Which modules do you "allow" yourself to use for production?

David Cantrell david at cantrell.org.uk
Tue Jul 23 12:23:27 BST 2013


On Mon, Jul 22, 2013 at 09:39:33PM +0100, Dirk Koopman wrote:

>                                                               And yes, I 
> would advise against producing production code that has lots of external 
> (CPAN) dependencies, especially if the normal path through those modules 
> touches most of them. There are numerous (horror) stories of what can 
> happen when one wants to update something, say a perl or a major CPAN 
> component with many dependencies.

But you have this problem in any language, not just perl.

I'm happy to use loads of stuff from the CPAN, but not to use it
straight from the CPAN.  Ideally, you'll build your own packages from
your CPAN dependencies (deb, rpm or whatever), as well as building a
package for your application that depends on them all.
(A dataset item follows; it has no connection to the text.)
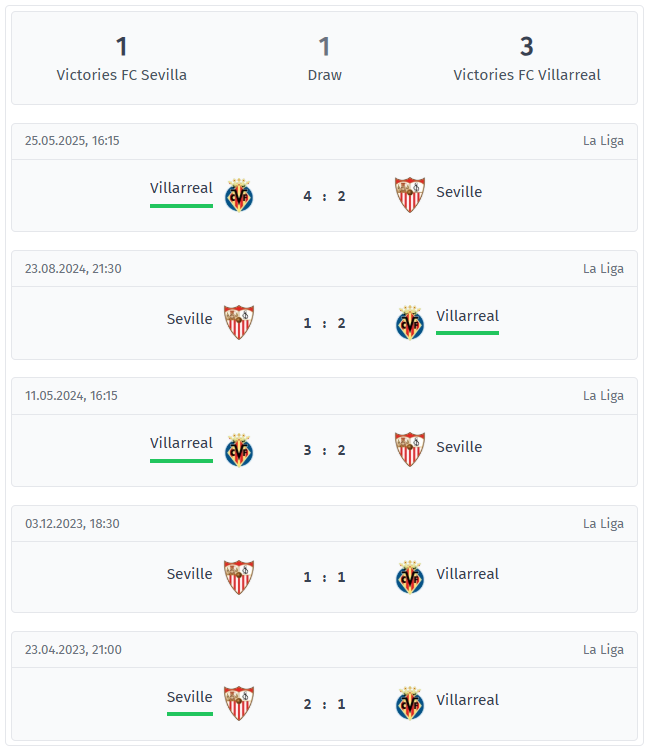Click La Liga label of 03.12.2023 match
Viewport: 647px width, 751px height.
[603, 523]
That way you
stay in control and can be sure that all your machines have the same
version of everything.

If you do that it's a good idea to keep those packages, including
the package that contains your build of perl, reasonably up-to-date.
This will minimise the pain of upgrading (you'll just have to deal with
occasional small incompatibilities instead of a many-tentacled horror)
and you'll also have a procedure right from the start for dealing with
upgrades, so when you actually *need* to upgrade it won't be so fraught
with peril.

As an alternative to building your own packages, use a CPAN mirror that
doesn't randomly change, such as http://cp2013-06an.barnyard.co.uk/
which is the CPAN as it was at 2013-06-01Z00:00:00. Then every so often
change to using a later snapshot in dev and when it's all working again
use that later snapshot in your other environments. Of course, if you go
this way you'll probably want to have separate dev and maint
environments for your programmers. But that's OK, any machine built in
the last five years can run multiple virtual machines.

-- 
David Cantrell | Reality Engineer, Ministry of Information

  I remember when computers were frustrating because they did
  exactly what you told them to.  That seems kinda quaint now.